Reproduce the data starting with the line that contains "View notifications via the bell icon" and going on through the line that contains "click(943, 20)", both included, and omit the pictures.

Records supplied ->
--- BEGIN ---

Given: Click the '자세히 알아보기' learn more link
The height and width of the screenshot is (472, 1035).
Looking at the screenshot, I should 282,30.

--- END ---
--- BEGIN ---

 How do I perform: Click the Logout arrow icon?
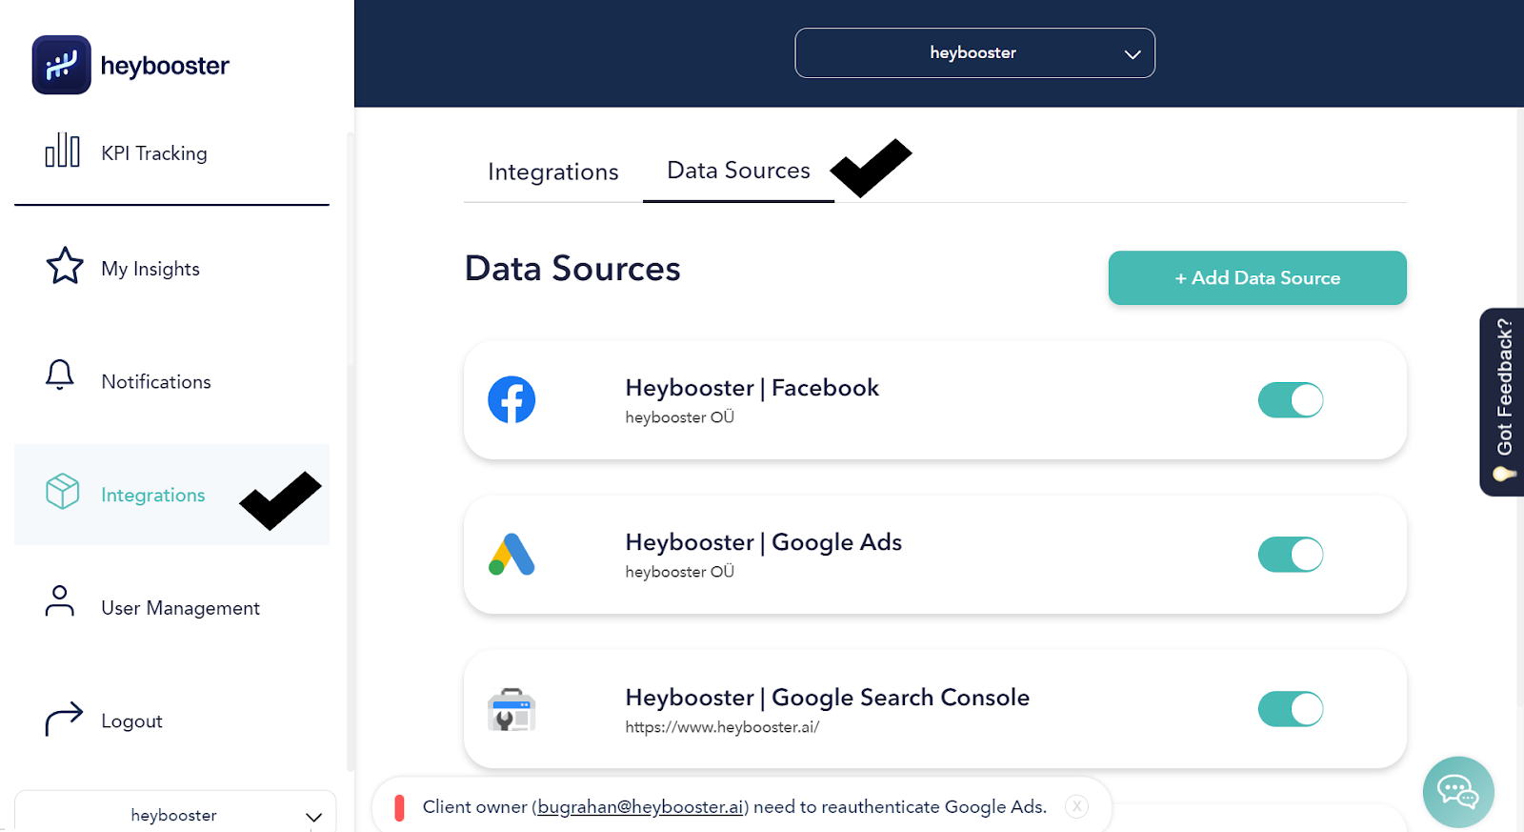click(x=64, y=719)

--- END ---
--- BEGIN ---

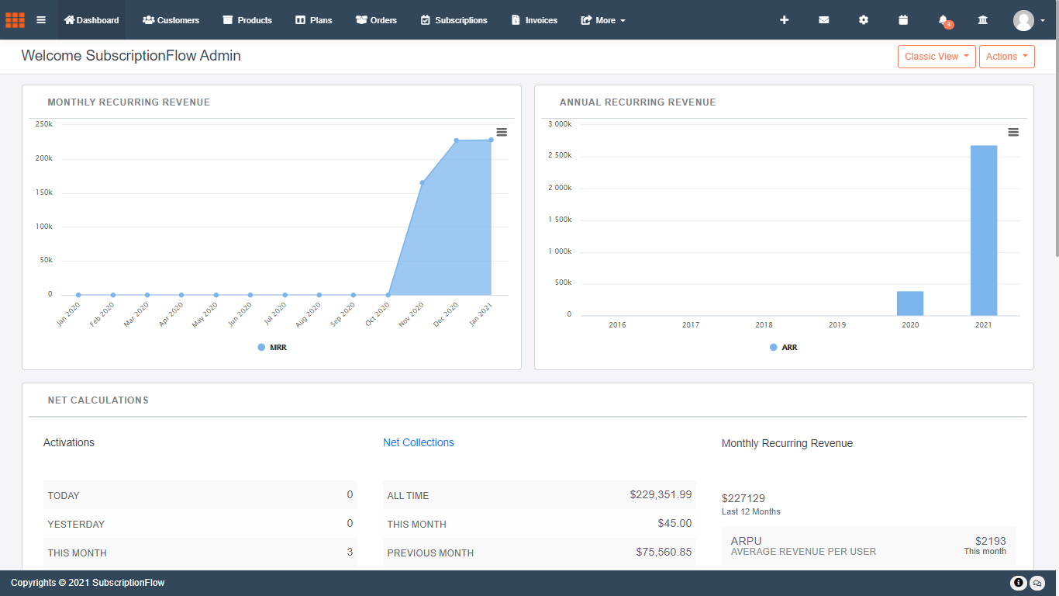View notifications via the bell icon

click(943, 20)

--- END ---

Correct response ->
View notifications via the bell icon

click(943, 20)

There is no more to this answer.